Immersive telepresence systems rely on specialized hardware, including omnidirectional cameras, head-mounted displays, and motion tracking systems. These components must work in harmony to deliver high-quality, immersive experiences. Reducing prices and increasing availability of such specialized devices make them easier to deploy in industrial settings [Jackson2023] regardless of business size and enables the democratization of immersive imaging applications in a broader sense.

3. Efforts in Creating a Realistic Immersive Telepresence Experience

Creating an immersive telepresence system has been a topic of many scholarly studies.
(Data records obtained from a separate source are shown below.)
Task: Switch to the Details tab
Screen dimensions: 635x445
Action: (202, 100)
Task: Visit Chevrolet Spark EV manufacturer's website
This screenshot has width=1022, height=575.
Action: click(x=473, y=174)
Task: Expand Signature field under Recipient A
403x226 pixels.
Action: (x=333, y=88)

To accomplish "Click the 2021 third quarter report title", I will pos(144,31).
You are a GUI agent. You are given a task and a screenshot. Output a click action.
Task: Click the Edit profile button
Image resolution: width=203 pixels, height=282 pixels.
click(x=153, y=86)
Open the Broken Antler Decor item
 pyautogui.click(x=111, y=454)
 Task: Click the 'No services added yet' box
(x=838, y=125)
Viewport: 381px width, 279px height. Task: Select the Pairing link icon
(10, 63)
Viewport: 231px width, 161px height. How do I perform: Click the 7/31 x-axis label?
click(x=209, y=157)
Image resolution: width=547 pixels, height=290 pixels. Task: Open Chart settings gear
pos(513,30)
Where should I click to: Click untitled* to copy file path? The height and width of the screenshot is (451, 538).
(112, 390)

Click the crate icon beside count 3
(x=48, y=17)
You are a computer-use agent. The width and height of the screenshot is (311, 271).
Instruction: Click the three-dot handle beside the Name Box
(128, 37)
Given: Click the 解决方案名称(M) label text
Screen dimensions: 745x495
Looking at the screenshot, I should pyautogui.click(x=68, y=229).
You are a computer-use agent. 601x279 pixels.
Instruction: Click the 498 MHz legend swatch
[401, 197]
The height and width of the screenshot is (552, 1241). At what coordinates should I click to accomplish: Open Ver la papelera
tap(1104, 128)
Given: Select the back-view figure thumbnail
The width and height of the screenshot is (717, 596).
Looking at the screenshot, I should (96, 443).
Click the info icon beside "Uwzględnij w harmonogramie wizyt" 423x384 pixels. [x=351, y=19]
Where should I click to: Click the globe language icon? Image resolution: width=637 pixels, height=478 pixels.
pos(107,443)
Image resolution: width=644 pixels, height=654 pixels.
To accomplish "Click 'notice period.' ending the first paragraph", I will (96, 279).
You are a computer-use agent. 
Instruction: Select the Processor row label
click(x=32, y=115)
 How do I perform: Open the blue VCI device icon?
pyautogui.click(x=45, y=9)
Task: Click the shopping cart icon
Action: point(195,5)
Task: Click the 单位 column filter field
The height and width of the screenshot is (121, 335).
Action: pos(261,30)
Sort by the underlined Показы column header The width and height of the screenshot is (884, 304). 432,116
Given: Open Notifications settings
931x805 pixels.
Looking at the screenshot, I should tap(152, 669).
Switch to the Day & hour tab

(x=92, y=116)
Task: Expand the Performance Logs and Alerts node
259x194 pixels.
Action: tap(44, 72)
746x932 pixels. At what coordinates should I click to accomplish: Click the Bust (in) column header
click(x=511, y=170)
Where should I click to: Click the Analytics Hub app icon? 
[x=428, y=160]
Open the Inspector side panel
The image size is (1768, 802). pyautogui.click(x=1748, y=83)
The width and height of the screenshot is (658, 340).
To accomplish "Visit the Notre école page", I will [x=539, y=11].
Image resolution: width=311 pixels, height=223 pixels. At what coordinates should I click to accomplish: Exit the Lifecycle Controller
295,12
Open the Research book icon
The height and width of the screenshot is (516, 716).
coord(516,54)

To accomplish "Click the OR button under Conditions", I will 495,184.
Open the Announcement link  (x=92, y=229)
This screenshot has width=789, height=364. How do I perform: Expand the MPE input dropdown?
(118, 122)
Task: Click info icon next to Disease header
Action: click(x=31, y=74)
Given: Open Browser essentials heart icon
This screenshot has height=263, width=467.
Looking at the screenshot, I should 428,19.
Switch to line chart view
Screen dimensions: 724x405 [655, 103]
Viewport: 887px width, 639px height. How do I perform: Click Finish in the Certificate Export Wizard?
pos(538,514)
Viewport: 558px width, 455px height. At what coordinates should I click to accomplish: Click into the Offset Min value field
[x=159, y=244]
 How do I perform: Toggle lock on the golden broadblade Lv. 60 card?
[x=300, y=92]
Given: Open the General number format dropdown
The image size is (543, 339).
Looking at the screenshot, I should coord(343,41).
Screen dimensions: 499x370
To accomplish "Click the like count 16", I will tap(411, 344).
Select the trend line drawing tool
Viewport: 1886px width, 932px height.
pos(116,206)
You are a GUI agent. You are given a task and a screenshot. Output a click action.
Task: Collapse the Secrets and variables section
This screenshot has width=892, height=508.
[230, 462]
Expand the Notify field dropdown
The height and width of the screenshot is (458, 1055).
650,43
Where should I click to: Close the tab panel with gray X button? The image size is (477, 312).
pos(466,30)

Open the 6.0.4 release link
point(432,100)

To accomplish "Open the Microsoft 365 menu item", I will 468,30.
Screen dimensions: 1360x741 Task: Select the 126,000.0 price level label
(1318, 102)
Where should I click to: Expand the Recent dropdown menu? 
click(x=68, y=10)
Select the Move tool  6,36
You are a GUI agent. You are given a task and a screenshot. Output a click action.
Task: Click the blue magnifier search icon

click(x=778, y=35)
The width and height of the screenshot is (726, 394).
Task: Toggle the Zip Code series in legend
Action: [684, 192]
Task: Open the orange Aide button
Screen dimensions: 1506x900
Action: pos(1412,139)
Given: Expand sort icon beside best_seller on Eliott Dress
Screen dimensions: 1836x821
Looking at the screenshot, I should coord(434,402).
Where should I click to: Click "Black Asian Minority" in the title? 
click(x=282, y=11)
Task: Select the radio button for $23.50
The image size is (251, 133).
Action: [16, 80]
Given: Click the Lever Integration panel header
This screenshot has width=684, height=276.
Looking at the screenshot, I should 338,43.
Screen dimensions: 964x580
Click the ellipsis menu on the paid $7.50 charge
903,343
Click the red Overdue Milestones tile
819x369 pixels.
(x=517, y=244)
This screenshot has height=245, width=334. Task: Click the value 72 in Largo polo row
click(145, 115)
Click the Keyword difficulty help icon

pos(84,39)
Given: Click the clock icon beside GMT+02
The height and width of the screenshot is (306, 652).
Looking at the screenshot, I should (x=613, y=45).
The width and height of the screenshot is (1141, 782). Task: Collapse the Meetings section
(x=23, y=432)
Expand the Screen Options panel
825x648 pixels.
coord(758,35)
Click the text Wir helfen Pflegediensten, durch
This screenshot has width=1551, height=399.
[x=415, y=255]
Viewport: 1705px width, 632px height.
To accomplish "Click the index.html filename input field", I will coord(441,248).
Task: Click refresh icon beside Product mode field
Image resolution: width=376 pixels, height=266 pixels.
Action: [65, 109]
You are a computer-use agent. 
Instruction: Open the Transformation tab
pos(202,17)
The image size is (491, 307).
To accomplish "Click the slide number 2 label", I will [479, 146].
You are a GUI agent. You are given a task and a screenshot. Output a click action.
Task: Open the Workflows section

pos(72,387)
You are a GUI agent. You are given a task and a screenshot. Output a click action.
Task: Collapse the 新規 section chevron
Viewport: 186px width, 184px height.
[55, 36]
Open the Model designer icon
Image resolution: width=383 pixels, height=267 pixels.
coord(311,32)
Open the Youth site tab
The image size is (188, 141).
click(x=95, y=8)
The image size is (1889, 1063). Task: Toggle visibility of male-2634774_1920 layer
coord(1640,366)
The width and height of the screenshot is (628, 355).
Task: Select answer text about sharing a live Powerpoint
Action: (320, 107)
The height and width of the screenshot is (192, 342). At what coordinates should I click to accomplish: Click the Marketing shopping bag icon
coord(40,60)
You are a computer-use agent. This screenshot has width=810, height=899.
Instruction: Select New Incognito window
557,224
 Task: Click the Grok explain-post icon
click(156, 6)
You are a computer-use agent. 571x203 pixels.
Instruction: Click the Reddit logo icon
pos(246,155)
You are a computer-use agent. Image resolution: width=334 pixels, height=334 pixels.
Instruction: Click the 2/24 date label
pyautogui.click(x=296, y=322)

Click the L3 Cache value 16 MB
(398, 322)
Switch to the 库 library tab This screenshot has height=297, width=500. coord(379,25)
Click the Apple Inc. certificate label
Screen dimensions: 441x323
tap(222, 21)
These include frameworks for group-to-group telepresence [Beck2013], creating capture and delivery frameworks for volumetric 3D models [Fechteler2013], and various other social XR applications [Cortés2024]. Google’s project Starline can also be mentioned here to include realness and immersion in its delivery of the visuals, creating an immersive experience [Lawrence2024], [Starline2025], although its main functionality is interpersonal video communication. In supporting realness, LFs [Broxton2020] and other types of neural representations [Suhail2022] can create views that can support reflections and similar non-Lambertian light material interactions in recreating light occurring in the remote scene, whereas the usual assumption for texturing reconstructed 3D objects is to assume Lambertian materials [Zhi2020].

Light field reconstruction [Gond2023] and new view synthesis from single-view [Lin2023] or sparse views [Chibane2021] can be a valid way to approach creating realistic immersive telepresence experiences. Various representations can be used to recreate various views that would support movement of the user and the spatial awareness factor of presence in the remote scene. These representations can be Multi-Planar Image (MPI) [Srinivasan2019], Multi-Cylinder Image (MCI) [Waidhofer2022], layered mesh representation [Broxton2020], and neural representations [Chibane2021], [Lin2023], [Gond 2023] – which rely on structured or unstructured 2D image captures of the remote scene.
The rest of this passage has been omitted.